Cultura

Lo strano caso del non profit su The Apprentice

Nella sesta puntata del talent di Sky i concorrenti di Flavio Briatore si cimentano con una raccolta fondi allo Juventus Stadium. Ma, contrariamente alle altre puntate, quando si parla di non profit dal programma spariscono competitività e trasparenza. E a noi sorgono alcune domande...

di Lorenzo Alvaro

Si chiama The Apprentice. È l'ennesimo talent show della televisione. Dopo musica, cucina e letteratura, la tv italiana (in questo caso Sky Italia) può infatti vantare da un paio di stagioni un ricercatore di talenti in campo economico. A capitanare il gioco, nello slang del programma “il boss”, c'è Flavio Briatore. Tante e diverse le prove cui i concorrenti devono sottoporsi. Vendita, lancio pubblicitario, offerta di servizi e chi più ne ha più ne metta.

Nell'ultima puntata (la sesta della seconda serie) la prova, per la prima volta, era da giocarsi sul campo del no profit (Briatore e soci ignorano il fatto che si chiami non profit). In buona sostanza i partecipanti, divisi in due squadre, avrebbero dovuto organizzare, ospiti della Juventus FC allo Juventus Stadium, un'asta benefica i cui proventi saranno utilizzati per la costruzione del reparto di terapia intensiva e sub intensiva dell'Ospedale di Torino, progetto in capo alla Fondazione Crescere Insieme al Sant'Anna.

Nel paniere a disposizione dei concorrenti per l'organizzazione dell'evento ingredienti di prim'ordine: elenco di vip da contattare, una casa d'aste per imparare a gestire eventi di questo genere, ospiti e invitati all'evento a carico dei promotori.

## Materiale fornito

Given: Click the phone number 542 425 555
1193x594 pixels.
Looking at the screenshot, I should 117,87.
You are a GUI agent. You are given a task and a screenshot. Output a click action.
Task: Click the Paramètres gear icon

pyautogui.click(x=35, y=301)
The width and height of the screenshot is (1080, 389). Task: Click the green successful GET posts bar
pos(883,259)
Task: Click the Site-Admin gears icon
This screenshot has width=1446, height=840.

## Domande sul materiale
**a.** Trascrivi dall'articolo su The Apprentice il tratto che va da "Nella sesta puntata" fino a "più ne metta.".
**b.** Riprendi l'articolo su The Apprentice dal punto in cui si ferma e continualo.
Il materiale qui sopra non ha alcun ruolo in questo lavoro.

## Risposte per compito
**a.**
Nella sesta puntata del talent di Sky i concorrenti di Flavio Briatore si cimentano con una raccolta fondi allo Juventus Stadium. Ma, contrariamente alle altre puntate, quando si parla di non profit dal programma spariscono competitività e trasparenza. E a noi sorgono alcune domande...

di Lorenzo Alvaro

Si chiama The Apprentice. È l'ennesimo talent show della televisione. Dopo musica, cucina e letteratura, la tv italiana (in questo caso Sky Italia) può infatti vantare da un paio di stagioni un ricercatore di talenti in campo economico. A capitanare il gioco, nello slang del programma “il boss”, c'è Flavio Briatore. Tante e diverse le prove cui i concorrenti devono sottoporsi. Vendita, lancio pubblicitario, offerta di servizi e chi più ne ha più ne metta.

**b.**
In sostanza i concorrenti hanno dovuto solo andare a trovare porta a porta i personaggi famosi (da Saturnino a Linus, passando per Barbieri, Chiellini, Bonucci e Vialli) cui chiedere qualcosa da mettere all'asta e scegliere un frontmen per squadra che facesse da banditore.

Finita la prova, come prevede il format del programma, si torna da Briatore che, bilanci alla mano, decreta la squadra vincitrice (quella che ha fatto il profitto migliore) e sceglie chi della squadra perdente debba lasciare la competizione, con il celebre “sei fuori”.

O almeno questo è quello che i telespettatori si sarebbero aspettati. E invece questa volta il format è stato cambiato. Spiega Briatore: «Dato che era un fatto di solidarietà non credo che ci siano vincitori o vinti. Per cui la persona che uscirà non sarà valutata in base al risultato dell'asta ma in base al percorso professionale e personale che avete fatto fino ad oggi». Come dire: per questo giro abbiamo giocato e quindi la valutazione la faremo sulle cose serie. Così l'unica informazione data ai telespettatori riguarda l'identità della squadra vincitrice. E basta. Nessuna cifra. A fine puntata non è stato possibile sapere quanto l'asta abbia fruttato.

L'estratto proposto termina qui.